Maybe so in certain handguns but not so in rifles....here's an excerpt from a Hornady narrative regarding internal ballistics:

"To illustrate the effects of variations in bullet travel before the bullet enters the rifling, we'll compare a standard load with adjustments made only in the bullet's seating depth.

In a "normal" load with the bullet seated to allow about one 32nd of an inch gap (A) between the bullet and the initial contact with the rifling, pressure builds very smoothly and steadily even as the bullet takes the rifling. Pressure remains safe throughout the powder burning period (B), and the velocity obtained - 3500 fps - is "normal" for this load in this rifle.

Seating the bullet deeper to allow more travel before it takes the rifling, as in these next two illustrations, permits the bullet to get a good running start (C). Powder gases quickly have more room in which to expand without resistance, and their pressure thus never reaches the "normal" level. Nor does the velocity; with the same powder charge it only comes to 3400 fps (D).

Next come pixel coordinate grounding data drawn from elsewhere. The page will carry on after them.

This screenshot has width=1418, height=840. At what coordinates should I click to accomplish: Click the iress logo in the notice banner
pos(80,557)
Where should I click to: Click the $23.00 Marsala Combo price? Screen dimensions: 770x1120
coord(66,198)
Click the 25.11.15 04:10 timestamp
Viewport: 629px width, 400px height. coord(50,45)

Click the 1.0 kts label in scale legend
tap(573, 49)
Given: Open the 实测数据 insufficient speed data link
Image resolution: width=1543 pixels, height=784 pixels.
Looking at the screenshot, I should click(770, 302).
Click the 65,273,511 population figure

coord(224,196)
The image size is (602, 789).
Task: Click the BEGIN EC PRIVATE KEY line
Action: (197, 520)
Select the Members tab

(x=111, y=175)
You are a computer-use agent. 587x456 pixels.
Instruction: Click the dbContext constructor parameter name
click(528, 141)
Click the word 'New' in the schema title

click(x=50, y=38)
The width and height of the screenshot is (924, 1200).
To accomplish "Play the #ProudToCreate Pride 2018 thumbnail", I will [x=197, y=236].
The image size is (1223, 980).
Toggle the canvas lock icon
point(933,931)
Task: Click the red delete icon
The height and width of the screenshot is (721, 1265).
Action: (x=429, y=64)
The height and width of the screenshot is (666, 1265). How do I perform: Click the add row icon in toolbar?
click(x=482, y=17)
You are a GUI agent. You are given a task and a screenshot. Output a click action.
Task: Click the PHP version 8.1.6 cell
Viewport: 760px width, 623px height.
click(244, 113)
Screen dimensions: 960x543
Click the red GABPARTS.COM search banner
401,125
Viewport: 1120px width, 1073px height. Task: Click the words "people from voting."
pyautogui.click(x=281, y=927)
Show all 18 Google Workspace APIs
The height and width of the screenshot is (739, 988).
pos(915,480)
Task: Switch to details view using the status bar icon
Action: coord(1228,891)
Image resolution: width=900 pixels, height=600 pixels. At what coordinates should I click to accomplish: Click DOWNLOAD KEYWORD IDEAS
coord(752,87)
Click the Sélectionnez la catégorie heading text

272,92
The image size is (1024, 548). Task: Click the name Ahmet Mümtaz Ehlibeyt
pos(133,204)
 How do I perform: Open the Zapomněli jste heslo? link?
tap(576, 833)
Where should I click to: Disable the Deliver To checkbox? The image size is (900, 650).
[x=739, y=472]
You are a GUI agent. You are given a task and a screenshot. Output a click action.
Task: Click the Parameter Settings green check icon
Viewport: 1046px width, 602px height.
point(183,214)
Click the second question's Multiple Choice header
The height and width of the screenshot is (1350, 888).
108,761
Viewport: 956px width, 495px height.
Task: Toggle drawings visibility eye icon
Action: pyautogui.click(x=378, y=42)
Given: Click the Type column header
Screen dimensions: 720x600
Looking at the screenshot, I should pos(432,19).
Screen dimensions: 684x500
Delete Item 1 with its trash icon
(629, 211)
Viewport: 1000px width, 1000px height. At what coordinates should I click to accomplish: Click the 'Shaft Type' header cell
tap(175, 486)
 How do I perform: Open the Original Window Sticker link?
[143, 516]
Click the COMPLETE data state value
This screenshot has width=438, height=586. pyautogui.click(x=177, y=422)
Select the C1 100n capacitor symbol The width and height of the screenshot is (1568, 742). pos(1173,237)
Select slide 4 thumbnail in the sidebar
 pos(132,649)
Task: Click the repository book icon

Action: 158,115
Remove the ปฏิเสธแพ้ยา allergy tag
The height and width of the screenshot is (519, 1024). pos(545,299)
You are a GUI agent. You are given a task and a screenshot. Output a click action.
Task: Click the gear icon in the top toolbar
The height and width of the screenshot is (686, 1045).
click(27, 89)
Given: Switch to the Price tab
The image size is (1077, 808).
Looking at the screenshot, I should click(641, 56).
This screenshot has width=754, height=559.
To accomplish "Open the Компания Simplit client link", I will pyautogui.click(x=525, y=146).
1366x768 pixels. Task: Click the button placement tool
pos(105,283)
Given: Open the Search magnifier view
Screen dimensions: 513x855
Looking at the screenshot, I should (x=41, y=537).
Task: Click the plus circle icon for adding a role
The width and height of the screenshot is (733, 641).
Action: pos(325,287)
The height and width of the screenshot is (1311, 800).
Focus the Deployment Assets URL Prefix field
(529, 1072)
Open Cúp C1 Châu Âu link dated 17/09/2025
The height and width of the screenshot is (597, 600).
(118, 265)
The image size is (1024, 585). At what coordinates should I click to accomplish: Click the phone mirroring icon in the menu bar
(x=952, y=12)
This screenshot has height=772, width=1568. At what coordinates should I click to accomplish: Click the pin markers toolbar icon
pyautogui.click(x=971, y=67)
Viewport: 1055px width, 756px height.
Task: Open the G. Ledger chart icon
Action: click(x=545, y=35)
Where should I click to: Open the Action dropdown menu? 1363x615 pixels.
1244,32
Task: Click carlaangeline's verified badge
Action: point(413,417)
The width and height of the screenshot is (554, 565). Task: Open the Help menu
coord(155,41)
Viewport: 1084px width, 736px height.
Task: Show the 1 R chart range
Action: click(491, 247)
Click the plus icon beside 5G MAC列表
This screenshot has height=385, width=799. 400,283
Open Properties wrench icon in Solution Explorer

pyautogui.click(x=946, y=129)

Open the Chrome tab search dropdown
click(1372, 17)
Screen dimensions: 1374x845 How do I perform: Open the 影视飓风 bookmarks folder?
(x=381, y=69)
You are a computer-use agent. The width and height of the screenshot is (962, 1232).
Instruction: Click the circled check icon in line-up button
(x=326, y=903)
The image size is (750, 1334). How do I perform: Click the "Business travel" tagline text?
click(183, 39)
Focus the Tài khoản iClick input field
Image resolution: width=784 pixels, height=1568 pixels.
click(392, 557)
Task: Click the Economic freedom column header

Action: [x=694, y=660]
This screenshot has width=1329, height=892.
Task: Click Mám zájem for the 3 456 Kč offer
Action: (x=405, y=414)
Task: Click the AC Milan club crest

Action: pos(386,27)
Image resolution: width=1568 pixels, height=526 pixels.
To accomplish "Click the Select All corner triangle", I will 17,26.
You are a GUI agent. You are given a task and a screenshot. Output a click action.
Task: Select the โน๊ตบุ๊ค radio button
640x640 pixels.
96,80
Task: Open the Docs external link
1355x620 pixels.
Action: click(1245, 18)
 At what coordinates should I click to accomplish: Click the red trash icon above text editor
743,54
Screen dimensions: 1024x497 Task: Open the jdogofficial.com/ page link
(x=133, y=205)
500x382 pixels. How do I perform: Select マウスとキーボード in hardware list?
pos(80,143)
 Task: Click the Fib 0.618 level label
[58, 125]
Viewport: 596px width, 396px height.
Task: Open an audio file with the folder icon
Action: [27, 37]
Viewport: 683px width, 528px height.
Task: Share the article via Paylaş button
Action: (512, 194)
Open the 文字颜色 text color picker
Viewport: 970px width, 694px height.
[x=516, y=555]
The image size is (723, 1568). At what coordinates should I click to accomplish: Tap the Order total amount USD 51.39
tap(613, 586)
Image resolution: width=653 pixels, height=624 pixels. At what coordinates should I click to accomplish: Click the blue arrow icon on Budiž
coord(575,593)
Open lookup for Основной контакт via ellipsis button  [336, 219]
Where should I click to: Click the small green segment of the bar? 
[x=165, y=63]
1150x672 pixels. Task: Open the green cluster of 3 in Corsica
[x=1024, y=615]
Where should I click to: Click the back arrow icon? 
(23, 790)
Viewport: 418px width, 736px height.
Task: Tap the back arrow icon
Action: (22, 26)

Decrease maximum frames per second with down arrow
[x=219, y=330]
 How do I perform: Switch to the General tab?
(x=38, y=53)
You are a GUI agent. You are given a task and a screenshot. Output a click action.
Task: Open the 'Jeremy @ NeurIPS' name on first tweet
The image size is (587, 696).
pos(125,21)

When the bullet is seated to touch the rifling, as in the accompanying illustrations, it does not move when the pressure is low (E); and not having a good run at the rifling as did the other bullets, it takes greatly increased pressure to force it into the rifling. As the rapidly expanding gases now find less room than they should have at this time in their burning, the pressure rise under these conditions is both rapid and excessive (F). Velocity is high at 3650 fps - but at the expense of rather dangerous pressure. Many rifles deliver their best groups when bullets are seated just touching the rifling. Seating bullets thus can be done quite safely if the reloader will reduce his charge by a few grains. The lighter load will still produce the "normal" velocity without excessive pressure. "


All this being said, pressures will also depend largely upon the size of the combustion chamber in your rifle. IOW, if you have a long throat that exta volume at the long leade will be a part of the equation that dictates pressures so you have to use the prologue "All other things being equal....................."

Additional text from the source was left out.